We hope to reissue the other two albums on vinyl in 2022. But it’s a lot of work! A lot more than I expected. And there is the very real problem with getting vinyl pressed; it’s a big issue. ‘Heartworm’ sold out of the initial pressing very quickly -within a couple of hours. You then have to get back on the queue – and there are backlogs stretching into months at the vinyl pressing plants. So that is why the next pressing of Heartworm wasn’t ready until mid-December.
But I would be hopeful we can do something with the other two albums in 2022– we will probably be releasing them ourselves, so it will be more low-key than the Heartworm reissue.

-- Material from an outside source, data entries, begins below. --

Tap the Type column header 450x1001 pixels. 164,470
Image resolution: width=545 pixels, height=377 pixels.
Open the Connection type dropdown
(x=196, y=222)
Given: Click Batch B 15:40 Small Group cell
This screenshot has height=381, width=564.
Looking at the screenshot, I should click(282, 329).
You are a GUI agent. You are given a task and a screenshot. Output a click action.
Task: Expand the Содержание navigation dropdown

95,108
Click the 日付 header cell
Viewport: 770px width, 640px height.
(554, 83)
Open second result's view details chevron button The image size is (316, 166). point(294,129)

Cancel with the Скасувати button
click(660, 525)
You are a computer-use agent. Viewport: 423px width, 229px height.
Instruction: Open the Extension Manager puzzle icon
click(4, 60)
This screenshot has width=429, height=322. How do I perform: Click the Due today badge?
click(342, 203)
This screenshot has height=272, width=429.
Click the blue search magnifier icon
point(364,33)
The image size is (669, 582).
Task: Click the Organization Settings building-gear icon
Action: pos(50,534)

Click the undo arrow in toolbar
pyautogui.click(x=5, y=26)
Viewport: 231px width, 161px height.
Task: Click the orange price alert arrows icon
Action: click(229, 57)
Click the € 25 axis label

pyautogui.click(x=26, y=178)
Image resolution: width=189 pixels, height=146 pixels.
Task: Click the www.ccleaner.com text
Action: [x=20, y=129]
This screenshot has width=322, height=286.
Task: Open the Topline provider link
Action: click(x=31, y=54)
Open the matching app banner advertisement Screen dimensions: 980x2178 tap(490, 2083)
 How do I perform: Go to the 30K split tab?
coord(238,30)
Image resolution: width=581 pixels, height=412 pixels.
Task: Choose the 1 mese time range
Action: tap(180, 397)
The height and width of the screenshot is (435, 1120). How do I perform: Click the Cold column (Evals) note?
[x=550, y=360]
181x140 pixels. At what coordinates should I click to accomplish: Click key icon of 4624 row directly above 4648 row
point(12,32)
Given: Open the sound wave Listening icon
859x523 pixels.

How do you feel about going to gigs?
I haven’t been to any indoor gigs during 2021. I know promoters and venues are doing everything they can to make the experience as safe as possible. I just don’t feel comfortable doing it yet -maybe it’s because of my own personal experiences with Covid during the year. Or maybe I am just getting old! I got to see A Lazarus Soul at the Royal Hospital in Kilmainham during the summer and that was wonderful. It was a really well organised outdoor event but that’s the only show I have been to in 2021.
The arts have had a particularly tough time right through the pandemic, in comparison to other sectors. Is it difficult to keep going?
I don’t make a living from the arts but I really feel for those that do. There is no question that the sector has borne the brunt of the impact of the restrictions, in a way that seems disproportionate to other sectors. I love sport and was delighted to get along to football matches late in the year, but there is an inconsistency in terms of the way sport and the arts have been impacted by the restrictions. It’s puzzling and unfair. I think we all thought vaccines would be a way out of this – the realisation that this may not be the case has grave implications for the arts sector.
The arts are so important to us as a society – in many ways, the early days of the pandemic illustrated that. When there wasn’t much else to do, we turned to music, books, films to keep us going. So everything possible has to be done to protect the arts and the livelihoods of those who work in this sector.
Anything else going on with you outside of music?
Not much to be honest. I spent a lot of the year really invested in the Heartworm reissue – managing the social media side of things, interviews, etc., It proved a useful distraction during a difficult year, but I didn’t really appreciate how much of my free time it would consume. So that kept me going throughout the year. I have tried to keep the running going, but I am finding motivation particularly challenging. I was down to do my 5th Dublin Marathon but of course, that got cancelled. And the idea of virtual races doesn’t appeal to me at all. I need to knuckle down and get back into a regular routine of running – I lost that a bit during the last year.
What are you looking forward to next year, musically?
I am hoping there will be some good outdoor gigs lined up for the summer. I am not big on the whole 3-day festival thing, but the one-day events I can do! You would hope we will be in a better place by the summer with Covid, but then again, who knows with the way things are going.
Have you any plans for yourself next year?
There are plans to reissue the other two Whipping Boy albums on vinyl. The third album is like this lost record, so I would really love to see that made available again. We were very proud of that record, but it literally sank without a trace -it got no real proper release. And our debut album ‘Submarine’ is still regarded as a favourite by WB fans who got into the band around the time that was originally released, so it would be good to make that available again.